Тщетно всматриваясь в хмельной сумрак, Алексей с большим трудом разглядел озабоченного Петюшку, сидящего в дальнем углу зала за качающимся столиком рядом с каким-то краснощеким кривогубымпузаном.
Петюшка – проспиртованная душа этого питейного заведения, вот уже битых полчаса безрезультатно охмурял своего индифферентного вида собеседника. Но, похоже, эта оплывшая жиром крепость была непреступна, о чем можно было судить по квашеному выражению кислой физиономии Петюшки. Угощать изрядно надоевшего прощелыгу этот VIP субъект совсем не собирался.
Увидев вошедшего Алексея, неудачливый пройдоха оставил брюхана в покое и радостно поспешил навстречу.
– Ну, наконец-то, что у тебя там, на дежурстве все погорело, чего это ты так припозднился? Я уже чуть было не окочурился, покудова тебя дождался. Этот сранныйпитух нисколько не намеревался впихиваться в мое положение… – пролепетал старичок-невеличок и, приблизившись на расстояние, недосягаемое для кулачищев Алексея, нерешительно предложил:
– Может быть, засядем где-нибудь… шибчей…
Молодой человек скроил недовольную физиономию, будто бы у него сегодня было иное настроение и планы; будто бы он не спешил на всех порах с ночного дежурства на встречу с местным философом-пьянчушкой. И в ответ на предложение старика, он только нехотя кивнул головой, как бы соглашаясь с предложением, и молча направился к ближайшему, грязному столику.

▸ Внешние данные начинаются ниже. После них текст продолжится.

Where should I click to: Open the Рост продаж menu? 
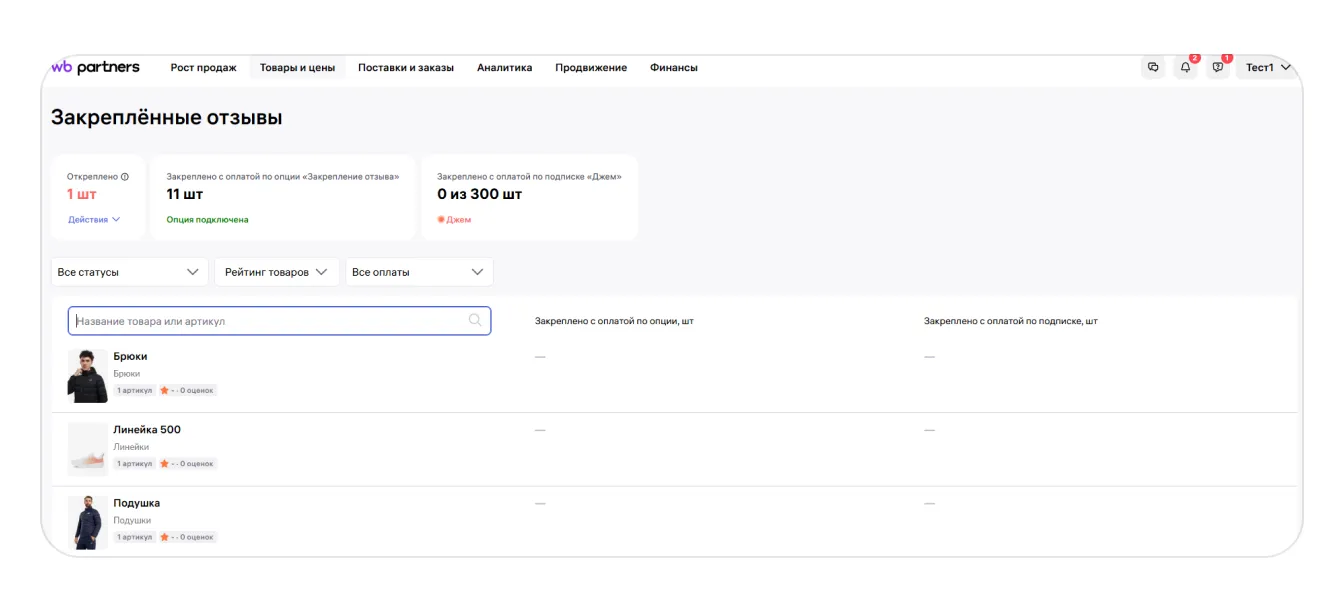(x=203, y=67)
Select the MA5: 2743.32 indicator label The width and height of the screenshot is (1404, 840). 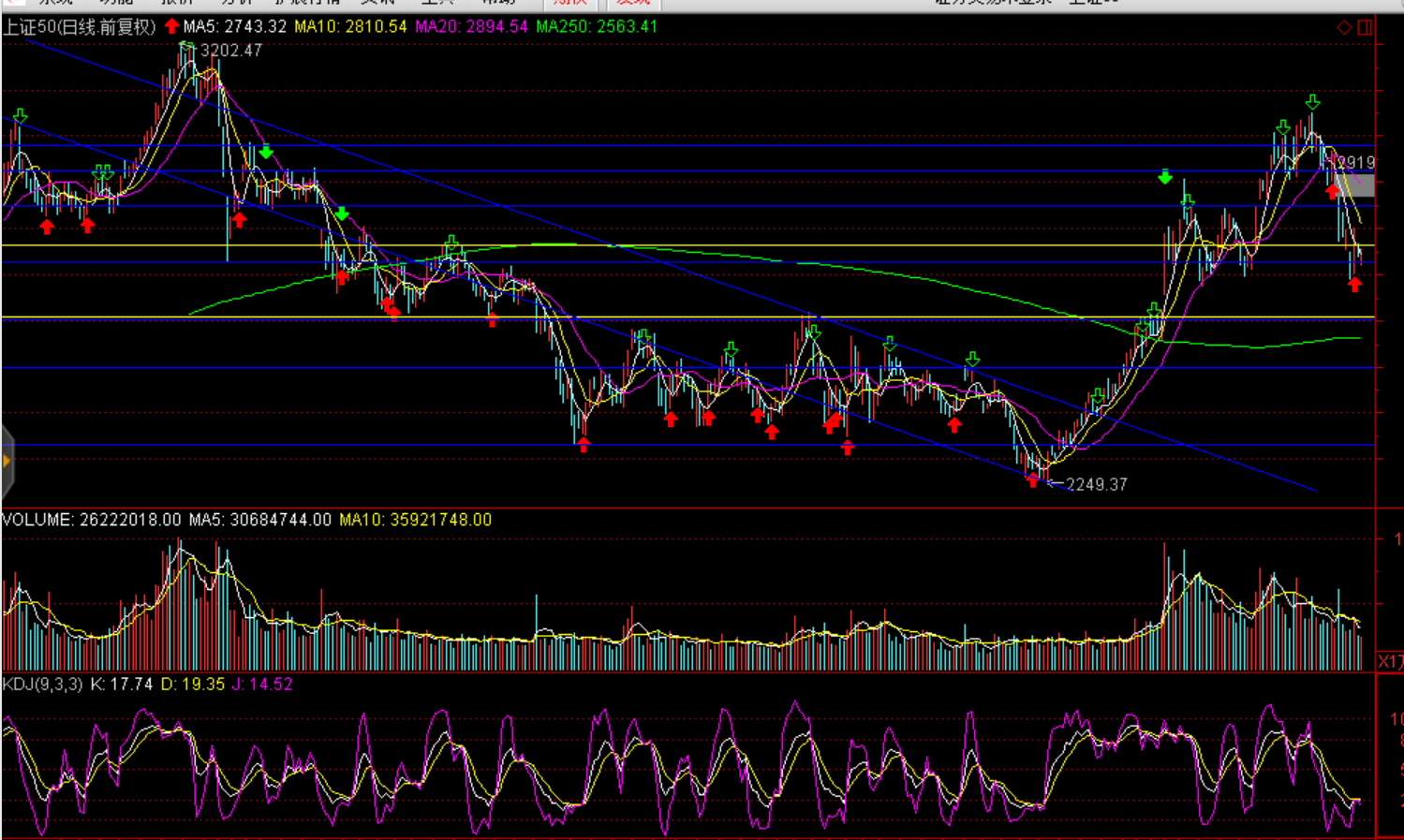[x=234, y=27]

– Ну, как? – проронил Катин, усевшись.
– Чего как? – боязливо поинтересовался Петюшка, неуверенно опускаясь на обшарпанный стул.
– Да так…
Но этот перенасыщенный информацией немногословный разговор был прерван на самом интересном месте, дело в том, что к нашим полемистам подошло, нет! подвалило огромадное официантино в брюках, непонятно какого пола (унисекс, как сейчас модно выражевываться). Длинные прямые волосы существа были небрежно собранны в косичку, многочисленные серебряные сережки, как опята облепившие мочку немытого уха, весело позвякивающие при хождении, тускло сверкали в полумраке подвала, а немного узковатые и нагловатые глаза были подкрашены не то тенями, не то чьими-то весомыми кулаками.
Подойдя к столику, официанто осторожно осведомилось гнусавым басом:
– Чо бум?
– Два… – начал было Алексей, но, как бы случайно увидев Петюшку, который аж привстал, чтобы его не забыли, заказал:
– Три… И без селедки. Она все равно тухлая.
– Не надо ля-ля… – попыталось возразить официанто, но, встретившись с тяжелым взглядом Алексея, сразу же прекратило прения, вовремя вспомнив о невыдержанном характере постоянного заседателя пивного зала.
Когда это чудо российско-советского общепита проходило мимо Петюшки, старик незаметно поманил его пальцем и что-то нашептал на ухо. Официант только усмехнулся в ответ и безучастно произнес:
– Ну, дык, ладно…
– Так о чем ты мне хочешь поведать, Петюшка? – закуривая сигарету, как бы промежду прочим, поинтересовался Катин.